En un esfuerzo sin precedentes por documentar la crisis climática, un equipo de científicos y artistas australianos está finalizando la construcción de la 'Caja Negra de la Tierra'. Este monumental monolito de acero y hormigón, de 16 metros de largo por 4 de alto, será instalado en una ubicación remota de Tasmania en diciembre de 2026. Su misión: registrar de manera autónoma e imparcial cada paso que la humanidad dé en relación con la catástrofe climática.
Un Testigo para el Futuro
Inspirado en las cajas negras de los aviones, el proyecto busca proporcionar un registro indeleble de nuestras acciones y omisiones frente al calentamiento global. La estructura, diseñada para resistir desastres naturales y manipulaciones, almacenará continuamente dos tipos de datos cruciales: mediciones ambientales como la temperatura del mar y la tierra, y el discurso público, recogiendo titulares de noticias, publicaciones en redes sociales y decisiones políticas clave relacionadas con el clima.
El proyecto, iniciado en 2021 por el laboratorio australiano Rouser Lab en colaboración con la Universidad de Tasmania y otras entidades, se encuentra en su fase final de ensamblaje.
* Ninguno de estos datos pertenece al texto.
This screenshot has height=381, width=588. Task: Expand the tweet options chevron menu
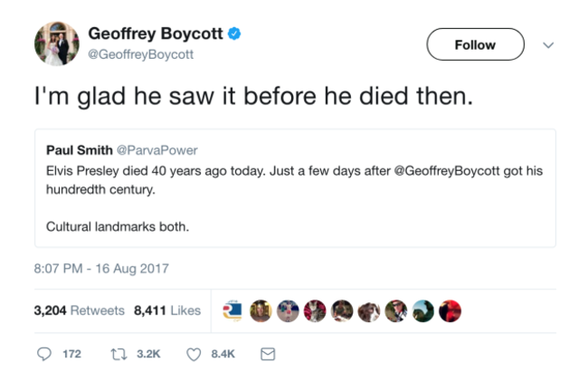pyautogui.click(x=547, y=44)

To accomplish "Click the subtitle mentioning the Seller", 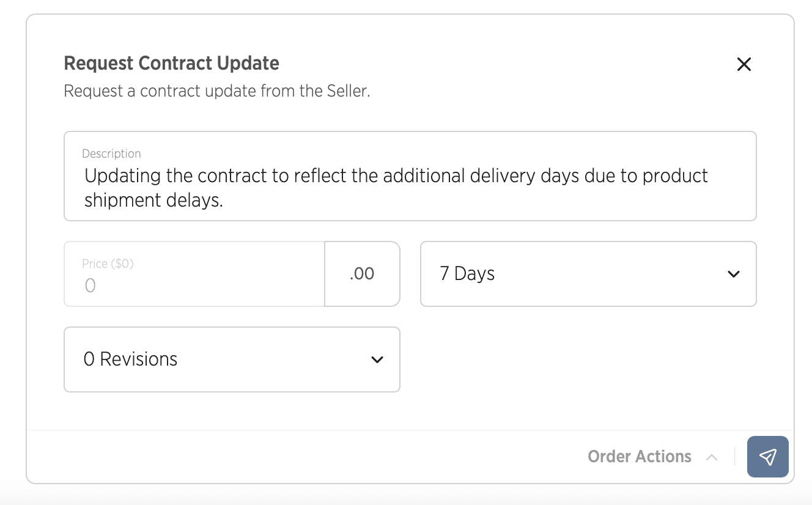I will 217,92.
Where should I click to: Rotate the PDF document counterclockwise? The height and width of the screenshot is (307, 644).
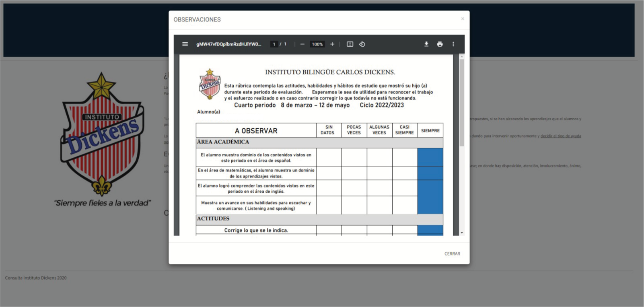click(x=362, y=44)
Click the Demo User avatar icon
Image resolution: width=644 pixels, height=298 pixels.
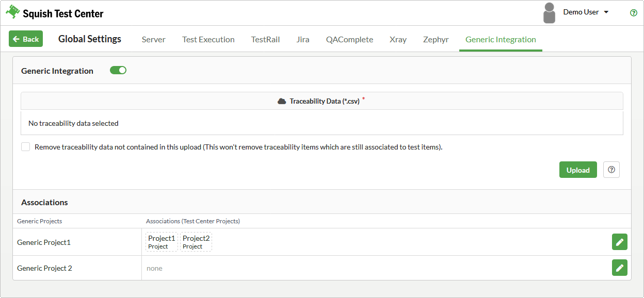pyautogui.click(x=549, y=13)
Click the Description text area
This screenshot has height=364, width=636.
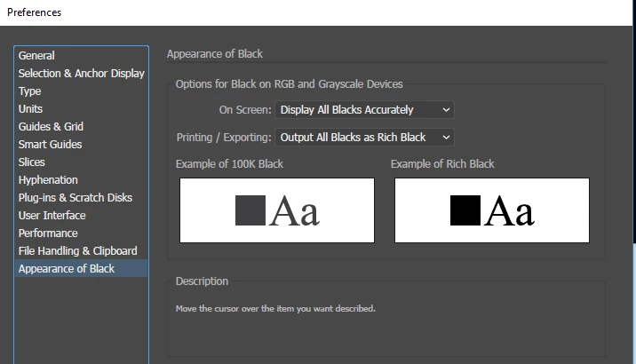point(386,309)
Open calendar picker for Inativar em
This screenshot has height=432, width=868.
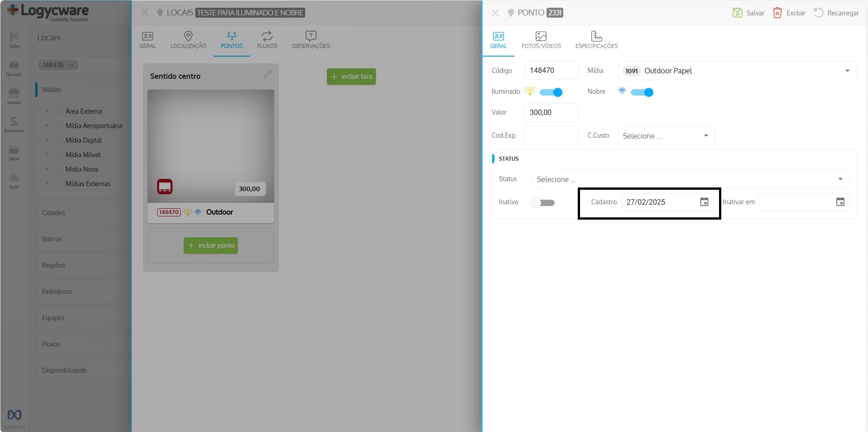840,202
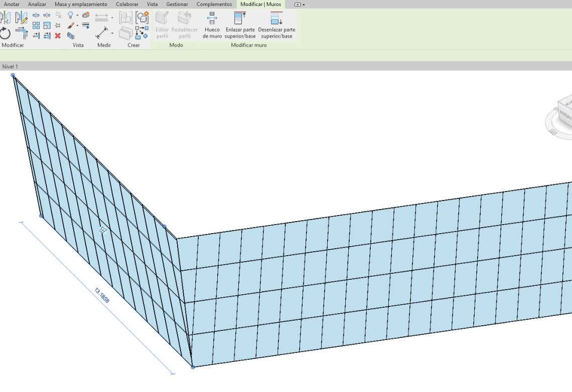Image resolution: width=572 pixels, height=392 pixels.
Task: Switch to the Colaborar tab
Action: (x=127, y=5)
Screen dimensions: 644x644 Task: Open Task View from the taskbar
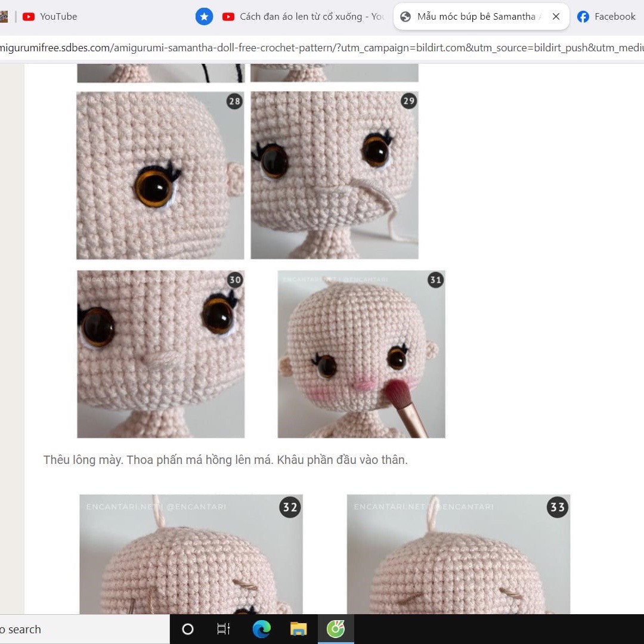[x=223, y=629]
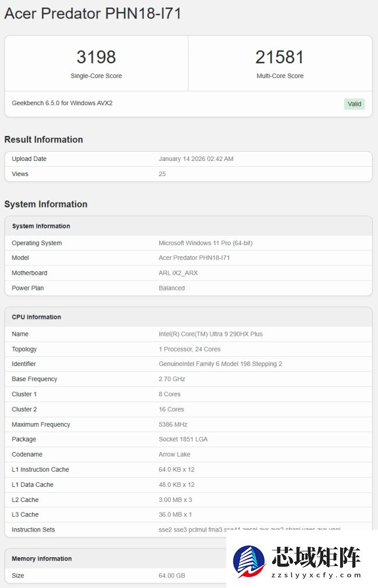Click the Intel Core Ultra 9 290HX Plus name
Image resolution: width=378 pixels, height=588 pixels.
pos(211,334)
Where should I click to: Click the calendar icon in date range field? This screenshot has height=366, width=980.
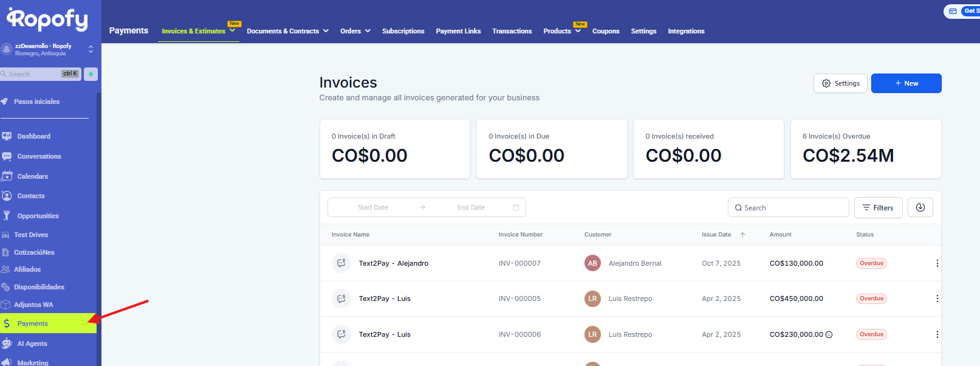[x=516, y=207]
Según los creadores, su propósito es "proporcionar un registro imparcial de los acontecimientos que conduzcan a la desaparición del planeta, establecer responsabilidades para las generaciones futuras e inspirar acciones urgentes".
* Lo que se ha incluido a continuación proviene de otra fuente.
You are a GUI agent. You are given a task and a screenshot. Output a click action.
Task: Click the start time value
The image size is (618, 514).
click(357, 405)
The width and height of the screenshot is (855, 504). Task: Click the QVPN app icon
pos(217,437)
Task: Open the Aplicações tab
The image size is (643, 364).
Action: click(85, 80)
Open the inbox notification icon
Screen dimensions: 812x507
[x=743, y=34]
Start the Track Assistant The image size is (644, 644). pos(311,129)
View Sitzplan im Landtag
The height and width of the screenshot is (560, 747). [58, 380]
Diseño y Ubicación Estratégica
La 'Caja Negra' está construida para perdurar. Su coraza de acero reforzado y hormigón la protegerá de amenazas extremas como ciclones, terremotos e incendios. En su parte superior, 36 paneles solares, cubiertos por vidrio templado de alta resistencia, garantizarán su autonomía energética, alimentando una serie de unidades de almacenamiento masivo que conformarán el "Índice Vital de la Tierra". La elección de Tasmania como su hogar no fue casual; la región fue seleccionada por su estabilidad geológica y política, considerándola un refugio seguro para el valioso archivo que contendrá.
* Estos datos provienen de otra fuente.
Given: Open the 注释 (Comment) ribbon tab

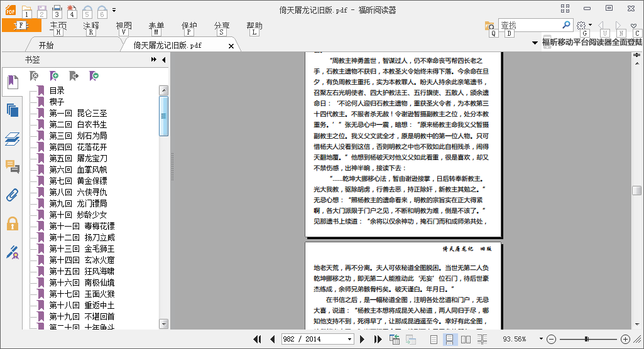Looking at the screenshot, I should [91, 26].
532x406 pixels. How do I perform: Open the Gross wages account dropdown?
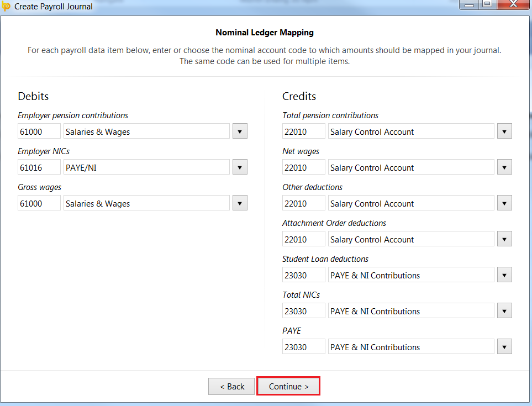click(240, 203)
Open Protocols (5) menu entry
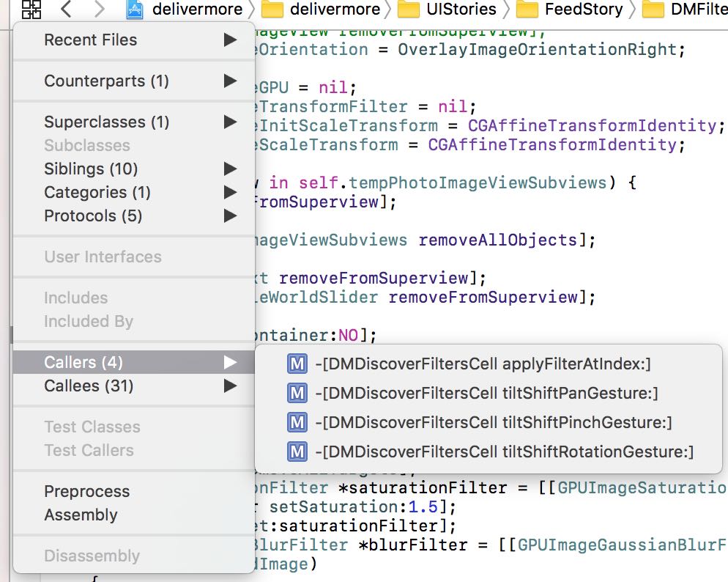The width and height of the screenshot is (728, 582). (x=93, y=216)
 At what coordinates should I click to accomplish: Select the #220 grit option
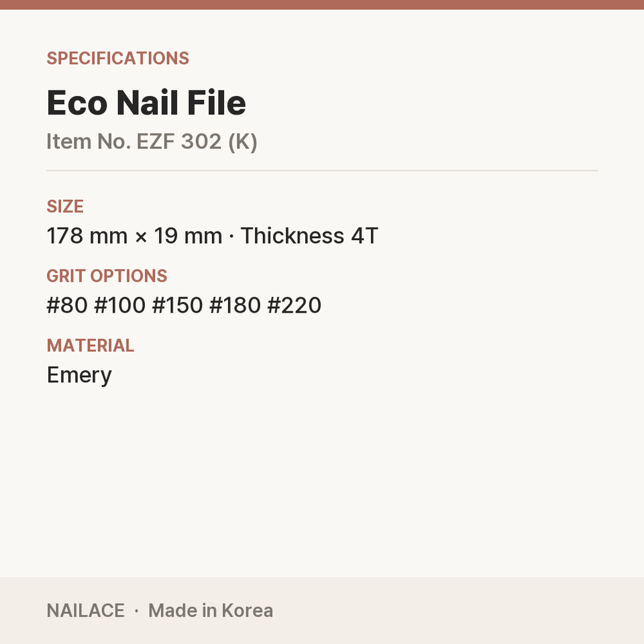pos(294,305)
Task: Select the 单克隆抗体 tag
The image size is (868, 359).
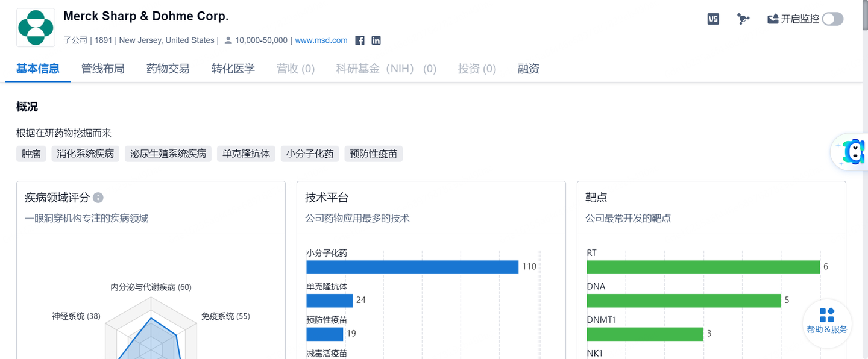Action: (246, 154)
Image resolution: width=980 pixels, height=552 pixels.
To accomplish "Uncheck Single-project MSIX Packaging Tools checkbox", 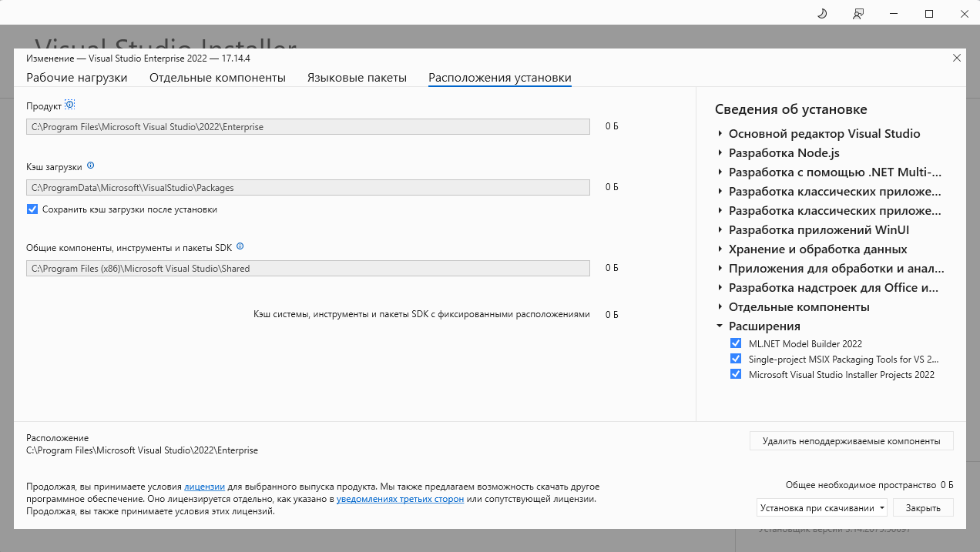I will (x=736, y=359).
Un Llamado a la Acción Urgente
Aunque la estructura física se instalará a finales de 2026, los discos duros del proyecto ya han comenzado a registrar datos de forma remota, empezando con la Conferencia del Clima COP26 en Glasgow. Este "testigo silencioso" no ofrece soluciones, pero plantea una pregunta fundamental a la civilización actual: ¿qué legado dejaremos? La existencia de la caja es tanto un archivo para el futuro como una advertencia para el presente.
El proyecto subraya la urgencia de la crisis climática y la necesidad de una rendición de cuentas. Como señalan sus desarrolladores, "cómo termina esta historia depende completamente de nosotros". Mientras tanto, la 'Caja Negra' escuchará y grabará, asegurando que nuestras decisiones, o la falta de ellas, no queden en el olvido.